Franklin Westcott saw her courteously to the door. The bulldog sat up on his haunches and cried after her.

Franklin Westcott took his pipe out of his mouth at the door and tapped her on the shoulder with it.

”Always remember," he said solemnly, "there's more than one way to skin a cat. It can be done so that the animal'll never know he's lost his hide. Give my love to Rebecca Dew. A nice old puss, if you stroke her the right way. And thank you ... thank you.”

Anne betook herself home, through the soft, calm evening. The fog had cleared, the wind had shifted and there was a look of frost in the pale green sky.

”People told me I didn't know Franklin Westcott," reflected Anne.

"They were right ... I didn't. And neither did they.”

”How did he take it?" Rebecca Dew was keen to know. She had been on tenterhooks during Anne's absence.

”Not so badly after all," said Anne confidentially . "I THINK he'll forgive Dovie in time.”

”I never did see the beat of you, Miss Shirley, for talking people round," said Rebecca Dew admiringly. "You have certainly got a way with you.”

”'Something attempted, something done has earned a night's repose,'" quoted Anne wearily as she climbed the three steps into her bed that night. "But just wait till the next person asks my advice about eloping!”

9

(Extract from letter to Gilbert.)

”I am invited to have supper tomorrow night with a lady of Summerside.

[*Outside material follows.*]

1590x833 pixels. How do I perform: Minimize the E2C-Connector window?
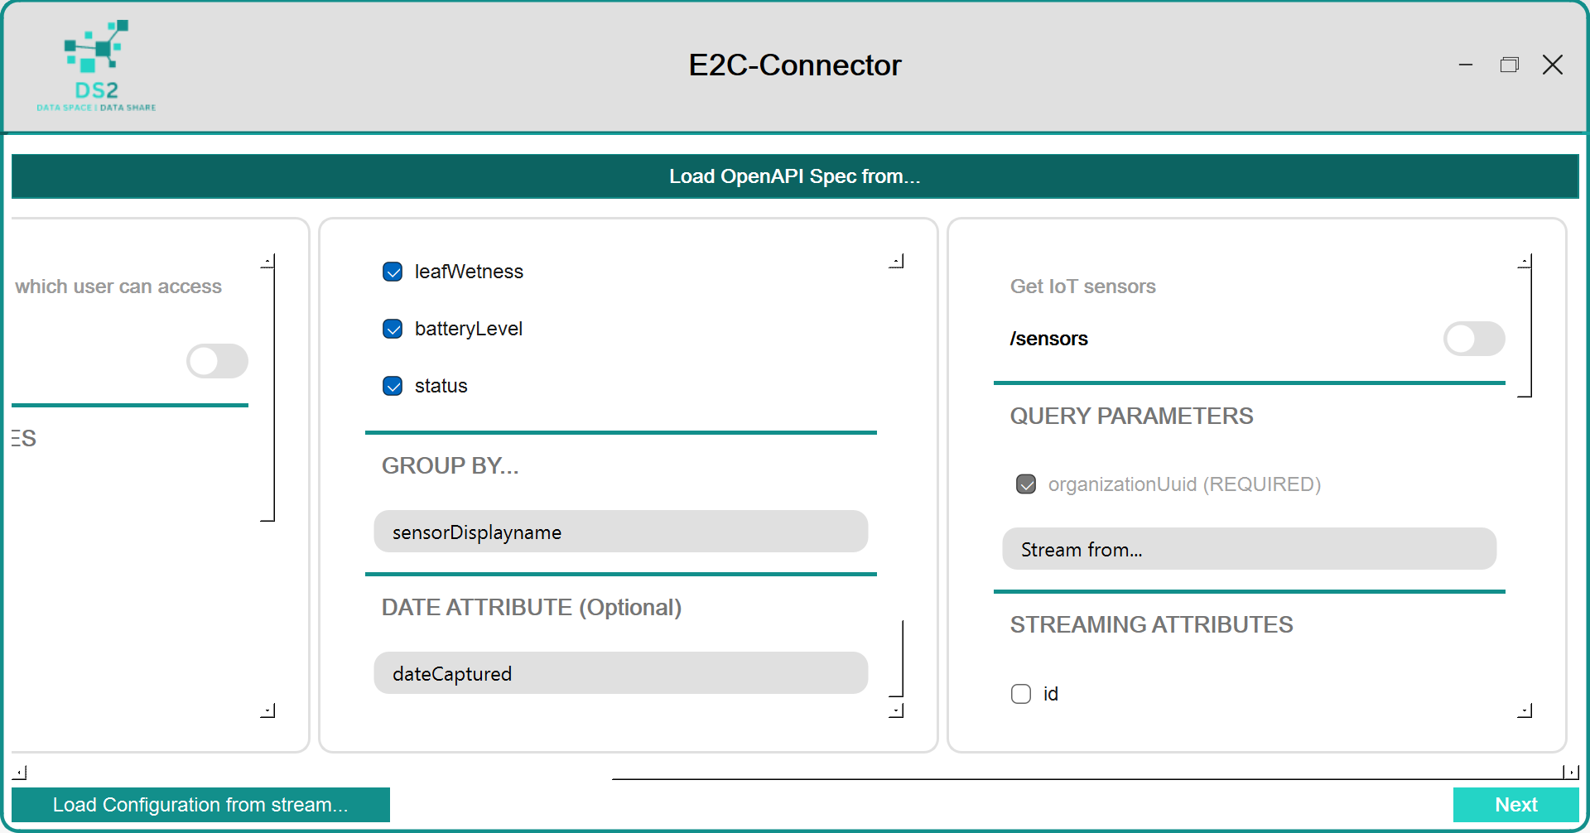click(1465, 65)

I know you won't believe me, Gilbert, when I tell you her name is Tomgallon ... Miss Minerva Tomgallon. You'll say I've been reading Dickens too long and too late.

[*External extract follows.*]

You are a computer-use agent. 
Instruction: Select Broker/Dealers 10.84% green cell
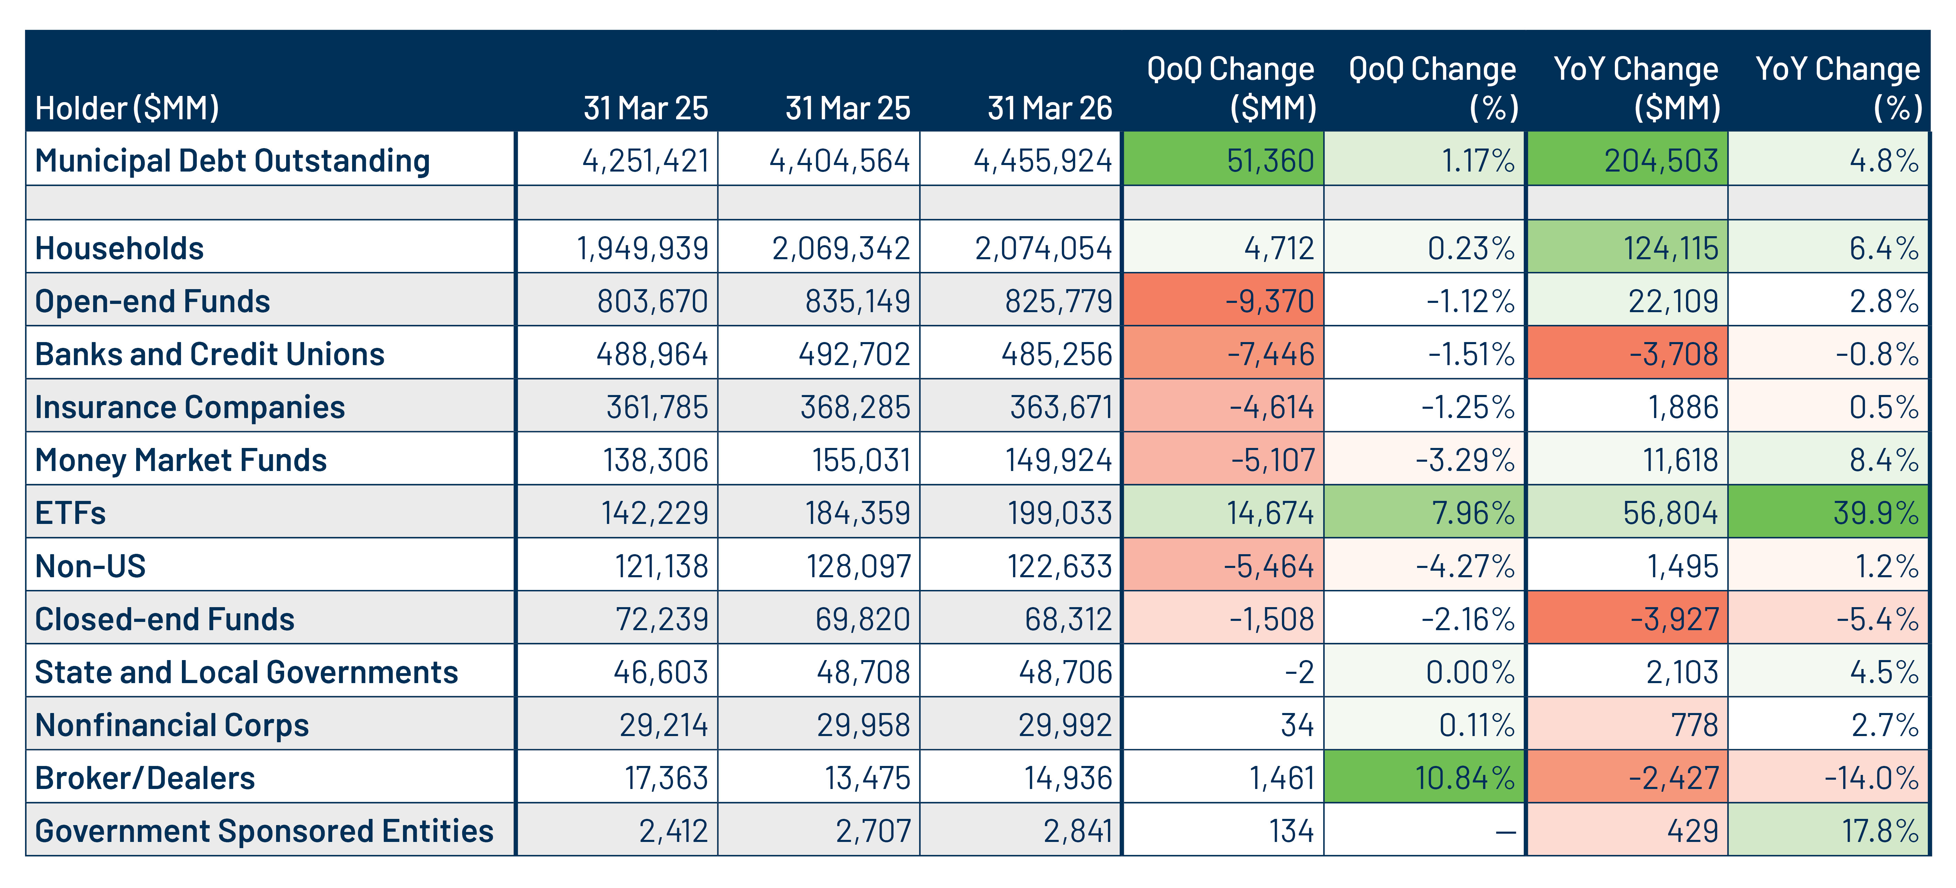coord(1424,777)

”Dearest, aren't you glad your name is Blythe? I am sure I could never marry you if it were Tomgallon. Fancy ... Anne Tomgallon!

No, you can't fancy it.

”This is the ultimate honor Summerside has to bestow ... an invitation to Tomgallon House. It has no other name. No nonsense about Elms or Chestnuts or Crofts for the Tomgallons.

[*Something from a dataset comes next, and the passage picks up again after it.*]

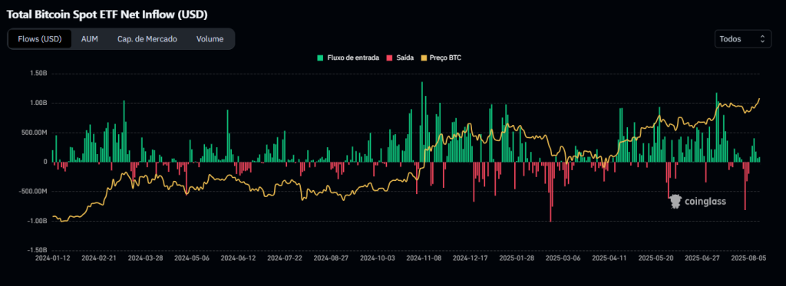Switch to the AUM tab
Screen dimensions: 786x286
89,39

”I understand they were the 'Royal Family' in old days. The Pringles are mushrooms compared to them. And now there is left of them all only Miss Minerva, the sole survivor of six generations of Tomgallons. She lives alone in a huge house on Queen Street ... a house with great chimneys, green shutters and the only stained- glass window in a private house in town. It is big enough for four families and is occupied only by Miss Minerva, a cook and a maid.

It is very well kept up, but somehow whenever I walk past it I feel that it is a place which life has forgotten.

”Miss Minerva goes out very little, excepting to the Anglican church, and I had never met her until a few weeks ago, when she came to a meeting of staff and trustees to make a formal gift of her father's valuable library to the school. She looks exactly as you would expect a Minerva Tomgallon to look ... tall and thin, with a long, narrow white face, a long thin nose and a long thin mouth. That doesn't sound very attractive, yet Miss Minerva is quite handsome in a stately, aristocratic style and is always dressed with great, though somewhat old-fashioned, elegance. She was quite a beauty when she was young, Rebecca Dew tells me, and her large black eyes are still full of fire and dark luster. She suffers from no lack of words, and I don't think I ever heard any one enjoy making a presentation speech more.

”Miss Minerva was especially nice to me, and yesterday I received a formal little note inviting me to have supper with her. When I told Rebecca Dew, she opened her eyes as widely as if I had been invited to Buckingham Palace.

”'It's a great honor to be asked to Tomgallon House,' she said in a rather awed tone. I never heard of Miss Minerva asking any of the principals there before. To be sure, they were all men, so I suppose it would hardly have been proper. Well, I hope she won't talk you to death, Miss Shirley. The Tomgallons could all talk the hind leg off a cat. And they liked to be in the front of things.

Some folks think the reason Miss Minerva lives so retired is because now that she's old she can't take the lead as she used to do and she won't play second fiddle to any one. What are you going to wear, Miss Shirley? I'd like to see you wear your cream silk gauze with your black velvet bows. It's so dressy.'

”'I'm afraid it would be rather too "dressy" for a quiet evening out,' I said.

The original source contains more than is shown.